For these reasons, I concur in the judgment only.
* In 2007, Congress “granted the FDA statutory authority to require a manufacturer to change its drug label based on safety information that becomes available after a drug’s initial approval,” but even after this amendment, brand-name-drug “manufacturers remain responsible for updating their labels.” Wyeth, 555 U. S., at 567-568; see 21 U. S. C. §355(o)(4). As I understand the Court’s opinion, if proper agency actions pursuant to this amendment, or other federal law, “prohibited the drug manufacturer from . . . satisfy[ing] state law,” state law would be pre-empted under our impossibility precedents regardless of whether the manufacturer “show[ed] that it fully informed the FDA of the justifications for the warning required by state law.” Ante, at 13; see, e.g., Wyeth, 555 U. S., at 576; id., at 582 (Breyer, J., concurring).
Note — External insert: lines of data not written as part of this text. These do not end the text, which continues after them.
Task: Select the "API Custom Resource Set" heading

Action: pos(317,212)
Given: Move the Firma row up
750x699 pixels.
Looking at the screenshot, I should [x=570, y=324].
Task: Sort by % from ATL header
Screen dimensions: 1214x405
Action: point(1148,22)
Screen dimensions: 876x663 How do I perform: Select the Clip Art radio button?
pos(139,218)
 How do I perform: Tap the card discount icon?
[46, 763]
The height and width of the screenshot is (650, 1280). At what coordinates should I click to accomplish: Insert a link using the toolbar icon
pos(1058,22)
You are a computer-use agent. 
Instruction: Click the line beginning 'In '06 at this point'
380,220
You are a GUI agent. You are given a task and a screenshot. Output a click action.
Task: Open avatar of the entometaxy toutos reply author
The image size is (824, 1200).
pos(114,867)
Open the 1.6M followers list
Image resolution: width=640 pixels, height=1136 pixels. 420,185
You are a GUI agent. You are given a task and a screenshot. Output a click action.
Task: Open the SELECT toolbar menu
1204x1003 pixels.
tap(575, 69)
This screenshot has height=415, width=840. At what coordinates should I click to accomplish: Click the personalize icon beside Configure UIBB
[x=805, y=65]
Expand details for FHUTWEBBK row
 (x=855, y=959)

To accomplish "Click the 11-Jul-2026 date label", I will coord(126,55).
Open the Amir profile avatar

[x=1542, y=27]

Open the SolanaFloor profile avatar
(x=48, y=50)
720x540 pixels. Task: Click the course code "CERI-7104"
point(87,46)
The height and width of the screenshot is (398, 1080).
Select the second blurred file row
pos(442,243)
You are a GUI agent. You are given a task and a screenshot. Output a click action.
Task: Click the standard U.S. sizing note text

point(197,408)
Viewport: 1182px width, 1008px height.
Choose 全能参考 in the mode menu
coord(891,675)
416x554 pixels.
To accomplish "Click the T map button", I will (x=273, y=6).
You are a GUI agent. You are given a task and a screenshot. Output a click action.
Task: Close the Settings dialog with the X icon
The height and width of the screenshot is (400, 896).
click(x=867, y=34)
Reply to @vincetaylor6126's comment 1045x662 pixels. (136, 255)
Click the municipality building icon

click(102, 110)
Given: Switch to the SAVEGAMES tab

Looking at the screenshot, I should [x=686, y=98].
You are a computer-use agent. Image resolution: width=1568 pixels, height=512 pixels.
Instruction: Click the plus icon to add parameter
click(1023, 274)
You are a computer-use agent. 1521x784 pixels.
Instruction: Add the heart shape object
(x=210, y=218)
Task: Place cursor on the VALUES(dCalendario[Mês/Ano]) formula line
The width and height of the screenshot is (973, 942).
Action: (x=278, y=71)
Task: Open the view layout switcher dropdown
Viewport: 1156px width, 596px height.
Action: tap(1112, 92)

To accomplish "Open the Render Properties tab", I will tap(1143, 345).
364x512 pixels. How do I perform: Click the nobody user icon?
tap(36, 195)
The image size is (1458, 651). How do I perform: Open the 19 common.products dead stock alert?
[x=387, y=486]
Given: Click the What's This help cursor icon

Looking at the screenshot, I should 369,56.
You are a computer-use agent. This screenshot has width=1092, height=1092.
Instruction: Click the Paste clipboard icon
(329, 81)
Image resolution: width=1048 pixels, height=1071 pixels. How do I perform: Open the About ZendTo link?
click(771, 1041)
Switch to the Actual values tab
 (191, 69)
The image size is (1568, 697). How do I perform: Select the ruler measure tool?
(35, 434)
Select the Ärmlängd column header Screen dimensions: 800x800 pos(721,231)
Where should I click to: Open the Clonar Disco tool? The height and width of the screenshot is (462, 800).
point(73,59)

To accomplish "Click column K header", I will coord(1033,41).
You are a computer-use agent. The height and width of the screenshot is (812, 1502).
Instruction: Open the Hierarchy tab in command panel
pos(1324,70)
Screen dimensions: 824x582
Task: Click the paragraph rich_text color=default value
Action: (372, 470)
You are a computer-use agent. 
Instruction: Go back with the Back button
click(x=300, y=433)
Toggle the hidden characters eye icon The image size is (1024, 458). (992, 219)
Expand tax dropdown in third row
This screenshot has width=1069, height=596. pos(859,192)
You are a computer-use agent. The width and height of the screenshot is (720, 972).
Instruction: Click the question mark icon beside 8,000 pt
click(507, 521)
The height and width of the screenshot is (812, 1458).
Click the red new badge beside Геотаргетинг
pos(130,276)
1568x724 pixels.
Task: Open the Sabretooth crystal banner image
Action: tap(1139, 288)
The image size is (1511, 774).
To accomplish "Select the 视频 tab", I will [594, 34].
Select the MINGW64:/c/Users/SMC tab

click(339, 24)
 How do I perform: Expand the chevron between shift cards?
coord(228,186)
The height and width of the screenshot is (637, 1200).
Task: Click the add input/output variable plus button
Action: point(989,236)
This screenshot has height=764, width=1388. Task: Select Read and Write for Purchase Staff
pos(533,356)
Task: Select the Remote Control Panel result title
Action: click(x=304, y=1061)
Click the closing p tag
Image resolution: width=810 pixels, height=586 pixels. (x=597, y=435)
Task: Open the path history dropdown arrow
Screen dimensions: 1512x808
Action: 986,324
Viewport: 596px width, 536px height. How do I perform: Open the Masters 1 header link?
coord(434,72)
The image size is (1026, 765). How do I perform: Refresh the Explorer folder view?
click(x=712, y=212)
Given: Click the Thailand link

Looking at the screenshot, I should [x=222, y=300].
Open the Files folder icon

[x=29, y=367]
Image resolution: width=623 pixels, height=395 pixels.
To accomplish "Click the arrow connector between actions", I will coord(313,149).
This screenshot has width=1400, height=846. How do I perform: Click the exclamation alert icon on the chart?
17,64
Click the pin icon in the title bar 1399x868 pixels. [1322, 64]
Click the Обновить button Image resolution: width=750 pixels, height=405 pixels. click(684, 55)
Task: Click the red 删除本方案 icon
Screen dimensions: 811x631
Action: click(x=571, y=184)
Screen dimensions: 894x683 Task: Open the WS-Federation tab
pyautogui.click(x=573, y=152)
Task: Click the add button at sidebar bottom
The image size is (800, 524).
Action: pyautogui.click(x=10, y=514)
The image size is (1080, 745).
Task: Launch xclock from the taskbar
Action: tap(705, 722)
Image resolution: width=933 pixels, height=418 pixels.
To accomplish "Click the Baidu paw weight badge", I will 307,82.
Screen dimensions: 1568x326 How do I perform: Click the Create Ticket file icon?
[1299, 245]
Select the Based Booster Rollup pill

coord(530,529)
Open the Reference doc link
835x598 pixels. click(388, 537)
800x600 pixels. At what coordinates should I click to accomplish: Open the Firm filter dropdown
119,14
Of course, the only proper agency actions are those “that are set forth in, or necessarily follow from, the statutory text,” and they must have the force of law to be pre-emptive. Id., at 586, 129 S. Ct. 1187, 173 L. Ed. 2d 51 (opinion of Thomas, J.). I am aware of no such agency action here that prevented Merck from complying with state law.
* Prior to October 2018, §355(o)(4)(A)’s language contained slight differences not relevant here. See Substance Use-Disorder Prevention That Promotes Opioid Recovery and Treatment for Patients and Communities Act, Pub. L. 115-271, §3041(b), 132 Stat. 3942-3943, effective Oct. 24, 2018.